Summer is for grilling, swimming, and estimating the size of the Gulf of Mexico Dead Zone.
Last year, it was the size of Connecticut. In 2017, it set a record at the size of New Jersey. This year, scientists believe the polluted Mississippi River will create a Dead Zone the size of Massachussetts.
The Mississippi River's watershed drains more than 1.2 million square miles, including all or parts of 31 U.S. States and two Candadian provinces. There, cities and farms dump all kinds of pollutants — think sewage, pesticides, and industrial waste — into the river. It was made worse this year with heavy spring rains and high river flows.
- U.S. Geological Survey
- The Mississippi River watershed is more than 1.2 million square miles.

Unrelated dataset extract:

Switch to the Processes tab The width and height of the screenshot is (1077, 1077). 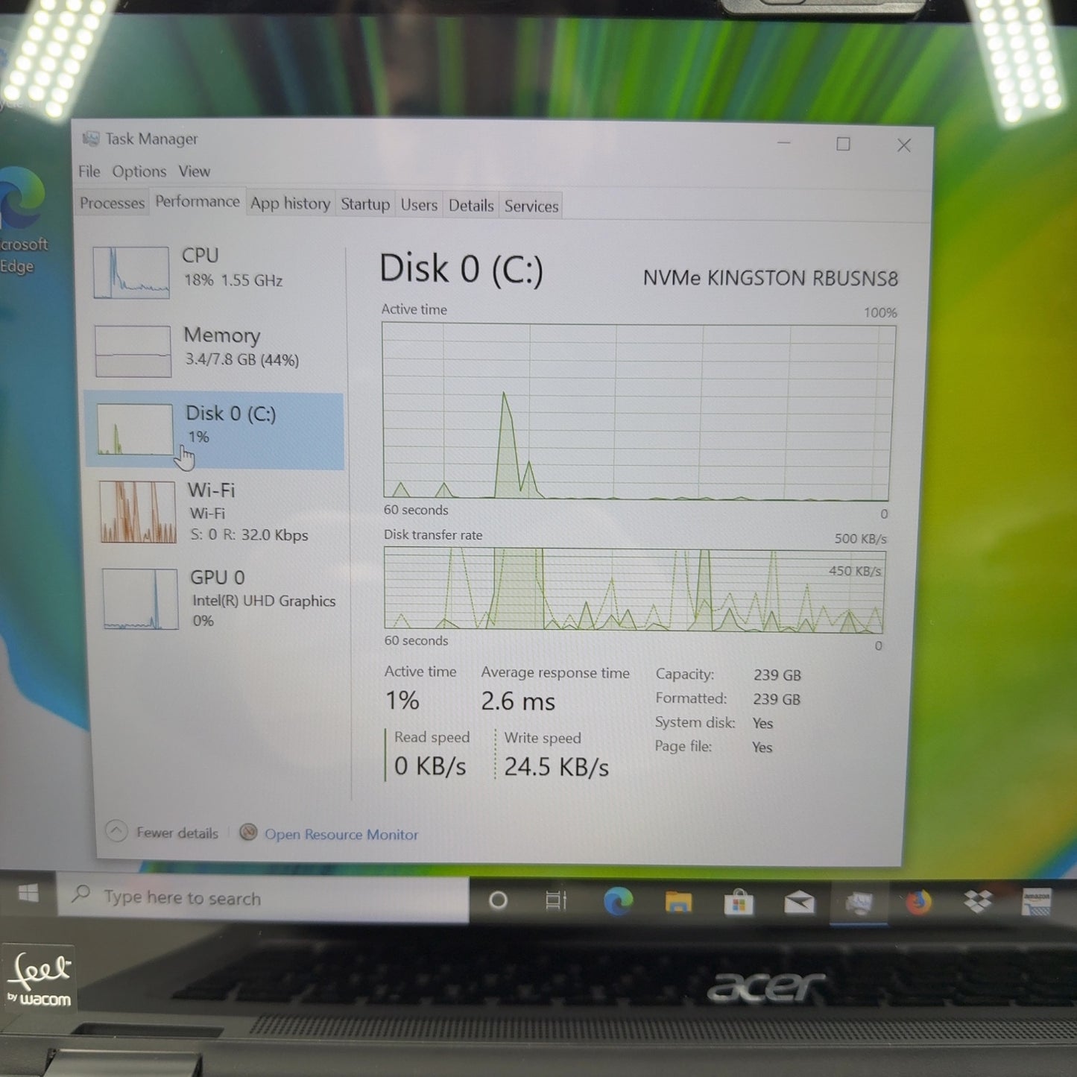point(113,203)
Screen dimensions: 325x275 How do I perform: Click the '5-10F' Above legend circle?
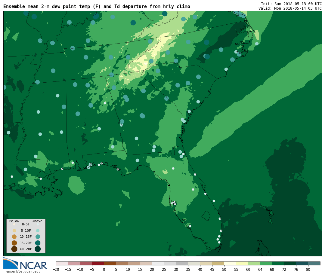tap(38, 231)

All of those pollutants flow into the Gulf of Mexico. When they get there, algae gobble up nutrients from the waste, expand, eventually die, sink, and decompose in the water. This process sucks much of the oxygen from the water, enough to kill most marine life there.
This Dead Zone this year is forecast to swallow 7,829 square miles of the Gulf, according to scientists with the U.S. Geological Survey (USGS). That agency operates more than 3,000 real-time stream gauges, 50 real-time nitrate sensors, and 35 long-term monitoring sites throughout the Mississippi-Atchafalaya watershed.
"Long-term monitoring of the country's streams and rivers by the USGS has shown that while nitrogen loading into some other coastal estuaries has been decreasing, that is not the case in the Gulf of Mexico," said Don Cline, associate director for the USGS Water Resources Mission Area.
The effects of the Dead Zone are real, experts say. It can consume about a quarter of the environment for brown shrimp, driving up seafood costs. Cities that use the river as a drinking-water source have to pay more to filter the water. Toxic algae blooms have killed dogs, birds, fish, and made humans ill. On-river marinas and boat dealers have closed.
The Environmental Protection Agency (EPA) formed a task force to combat the issue in 1997. In 2001, an action plan sought to curtail nutrients in the river to identify heavy polluters and tighten up state and federal laws on runoff.
The task force's goal is to curtail the zone's size to about 1,930 square miles by 2035, getting at least 20 percent of the way there by 2025. But in its 2017 report to Congress, the task force reported nutrient levels well above its target range.
Last year, mayors with the Mississippi River Cities and Towns Initiative signed an agreement with the feds for a water quality program to detect nutrients in about 75 percent of the river's main stem. With it, water-quality monitors will be deployed on barges from St. Paul to New Orleans and report in real time.
"This added security feature for our source water is paramount to sustaining our freshwater economy of $300 billion in annual revenue," said Baton Rouge Mayor Sharon Weston. "It will also be able to tell us if the hundreds of millions of dollars going into conservation work to reduce nutrient loading is actually making a difference."